UNICEF-Supported Mobile Clinics Save Lives in Yemen's Hajjah
According to reports published in 2022, about 2.2 million children under the age of five in Yemen suffer from acute malnutrition
In the heart of Hajjah province, located in the northwest of war-torn Yemen, a group of dedicated health workers is saving the lives of malnourished children every day through UNICEF-supported mobile clinics.
Fatima Ahmed Saleh Al-Hakami is a community health volunteer with nine years of experience under her belt. Today, she is among the healthcare professionals who work in one of these mobile clinics, helping young mothers, children, and pregnant women detect, treat, and prevent malnutrition and other life-threatening conditions.
"We perform MUAC (Mid-upper arm circumference) measurements for children, detecting severe, moderate, and mild malnutrition cases." "We also diagnose pediatric edema, detect malnourished pregnant women and breastfeeding mothers, raise awareness about symptoms of malnutrition, and much more."
According to reports published in 2022, about 2.2 million children under the age of five in Yemen suffer from acute malnutrition. In some areas of Yemen, the number of cases of acute malnutrition among children under five has reached its highest level ever.
17-year-old Fatima Ahmed Ali Al-Hakami and her family of twelve live in a secluded Al-Jeref area in Yemen's Hajja province. Her youngest son was diagnosed and treated for malnutrition in one of the mobile clinics sponsored by UNICEF.
"My son was very weak," the young mother remembers. "The nearest hospital is very far away from us, and we would never be able to bring our boy there on time. But in this mobile clinic, they treat children suffering from malnutrition and give us all the medicine. They also take care of pregnant women and nursing mothers and give vaccines and vitamins. I see that my son is improving every day, and praise God for these mobile clinics!" she adds.
Nabil Abdullah Saleh Al-Quzai is a SAM (severe acute malnutrition) officer at the Mobile Medical Clinic deployed in the Mabyani Rectorate. He is among those who detect acute malnutrition in children who arrive at the hospital and take immediate measures to prevent threats to their lives.

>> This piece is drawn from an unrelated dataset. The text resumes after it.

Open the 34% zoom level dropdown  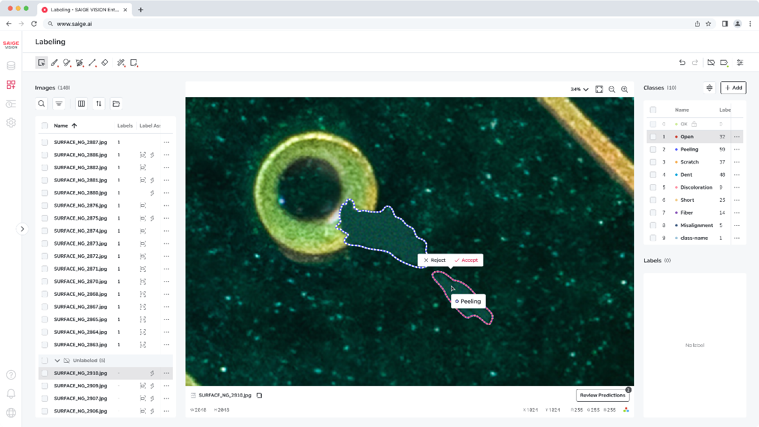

"Whether it is severe acute malnutrition or moderate acute malnutrition, once children arrive, they undergo screening and are then registered if they meet the admission criteria." "Severely acutely malnourished children are then given routine medications, along with the essential nutrition supplies."
Even when the threat to young patients’ lives disappears, the healthcare workers of the mobile clinics keep observing their condition, making sure that they are stable and continue developing according to their age.
"We insist on regular visits and weight measurements to make sure that the malnourished children recover normally," Nabil continues. "Severely malnourished children need proper care and a lot of attention during the recovery period. That is why we also focus on instructing families on how to take care of their children at home to prevent malnourishment in the future. Otherwise, they can develop disabilities or even die."
Both healthcare workers and their patients admit that the mobile clinics became a relief and salvation for hundreds of thousands of people who now live in remote areas of Yemen or have been internally displaced due to the war actions that have not subsided in the country since 2015.
"Most of these people simply have no way to get to hospitals," Fatima explains. "They don’t have vehicles, and the transportation costs that can total about 20,000 rials are unaffordable for these poor families."
"Routine treatment is essential for children who suffer from malnutrition, and sometimes we experience a shortage of the essential medications in the mobile clinics," Nabil admits. "We need more vital medicines, including medications for diarrhea, respiratory infections, and skin conditions for children," he adds.
"Also, today these mobile clinics still cannot work regularly, and it is insufficient," Fatima continues. "We need to receive more training courses and certification so these clinics can have more midwives and other qualified personnel to serve the community even better."
These challenges are likely to remain until peace returns to Yemen. However, the support of UNICEF, its donors, and partners allows us to deploy mobile clinics in wider areas, reaching out to thousands of young children and families, saving lives, and giving hope every day.